Reputation: 239
I am currently writing a web crawler with Scrapy, and I would like to fetch all the text displayed on the screen of every HTML document with a single XPath query.
Here is the HTML I'm working with:
<body>
<div>
<h1>Main title</h1>
<div>
<script>var grandson;</script>
<p>Paragraph</p>
</div>
</div>
<script>var child;</script>
</body>
As you can see, there are some script
tags that I want to filter when getting the text inside the body
tag
Here is my first XPath query and its result:
XPath: /body/*//text()
Result: Main title / var grandson; / Paragraph / var child;
This is not good because it also fetches the text inside the script
tag.
Here is my second try:
XPath: /body/*[not(self::script)]//text()

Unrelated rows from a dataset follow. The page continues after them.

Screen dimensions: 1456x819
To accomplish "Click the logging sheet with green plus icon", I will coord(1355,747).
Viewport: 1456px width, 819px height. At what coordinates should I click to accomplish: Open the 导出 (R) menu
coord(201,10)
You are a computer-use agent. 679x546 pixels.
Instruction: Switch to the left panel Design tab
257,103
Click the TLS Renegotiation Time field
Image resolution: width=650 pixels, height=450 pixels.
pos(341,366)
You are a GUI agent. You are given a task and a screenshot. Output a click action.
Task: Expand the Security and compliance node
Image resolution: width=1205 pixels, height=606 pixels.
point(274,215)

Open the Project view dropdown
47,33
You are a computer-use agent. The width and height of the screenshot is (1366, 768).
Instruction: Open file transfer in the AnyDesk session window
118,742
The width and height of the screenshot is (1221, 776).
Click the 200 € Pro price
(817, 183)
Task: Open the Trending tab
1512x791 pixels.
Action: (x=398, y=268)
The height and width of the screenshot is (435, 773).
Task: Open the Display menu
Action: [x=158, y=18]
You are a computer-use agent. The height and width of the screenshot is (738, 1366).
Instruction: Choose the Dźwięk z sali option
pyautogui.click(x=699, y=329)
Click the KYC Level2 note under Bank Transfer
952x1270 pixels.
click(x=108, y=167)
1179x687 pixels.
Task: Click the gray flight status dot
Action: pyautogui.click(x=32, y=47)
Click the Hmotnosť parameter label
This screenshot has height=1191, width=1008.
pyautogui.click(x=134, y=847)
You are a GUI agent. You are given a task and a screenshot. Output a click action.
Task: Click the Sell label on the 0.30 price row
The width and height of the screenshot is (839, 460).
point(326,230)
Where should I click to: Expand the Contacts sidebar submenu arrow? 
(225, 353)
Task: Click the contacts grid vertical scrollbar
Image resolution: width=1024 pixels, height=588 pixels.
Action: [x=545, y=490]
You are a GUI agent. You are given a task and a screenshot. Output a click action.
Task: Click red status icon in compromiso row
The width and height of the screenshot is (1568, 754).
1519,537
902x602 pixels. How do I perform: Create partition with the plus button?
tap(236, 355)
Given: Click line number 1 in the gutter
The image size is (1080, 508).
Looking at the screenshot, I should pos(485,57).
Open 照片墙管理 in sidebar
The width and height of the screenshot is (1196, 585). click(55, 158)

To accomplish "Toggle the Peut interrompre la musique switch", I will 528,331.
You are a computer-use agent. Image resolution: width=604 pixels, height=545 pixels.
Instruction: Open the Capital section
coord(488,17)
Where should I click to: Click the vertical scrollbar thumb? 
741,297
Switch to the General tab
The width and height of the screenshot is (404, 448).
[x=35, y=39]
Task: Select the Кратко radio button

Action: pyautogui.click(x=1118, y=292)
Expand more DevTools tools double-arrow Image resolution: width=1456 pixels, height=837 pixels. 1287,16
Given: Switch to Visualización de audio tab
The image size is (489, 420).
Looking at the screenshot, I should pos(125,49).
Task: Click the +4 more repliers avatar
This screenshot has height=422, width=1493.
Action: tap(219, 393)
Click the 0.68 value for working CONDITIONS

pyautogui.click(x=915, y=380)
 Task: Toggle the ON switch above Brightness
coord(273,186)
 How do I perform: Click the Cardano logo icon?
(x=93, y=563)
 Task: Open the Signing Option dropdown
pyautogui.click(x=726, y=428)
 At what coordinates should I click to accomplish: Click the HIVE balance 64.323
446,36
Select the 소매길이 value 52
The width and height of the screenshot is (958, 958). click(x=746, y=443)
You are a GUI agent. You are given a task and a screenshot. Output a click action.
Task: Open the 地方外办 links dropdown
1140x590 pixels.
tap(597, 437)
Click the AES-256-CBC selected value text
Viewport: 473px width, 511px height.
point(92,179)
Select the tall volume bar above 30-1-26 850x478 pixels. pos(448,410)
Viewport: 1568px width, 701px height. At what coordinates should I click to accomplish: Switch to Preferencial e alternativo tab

Result: Main title / var grandson; / Paragraph
Here, the last script
tag (which is body
's child) is filtered, but the inner script
is not.
How would you filter all the script
tags ? Thanks in advance.
Upvotes: 2
Views: 1797
Reputation: 852
This xPath does what you want.
.//text()[not(parent::script)]
So we have looking what is parent of text.
More interesting sample. I can use it for each element which contains html code.
.//text()[not(ancestor::script|ancestor::style|ancestor::noscript)]
Upvotes: 1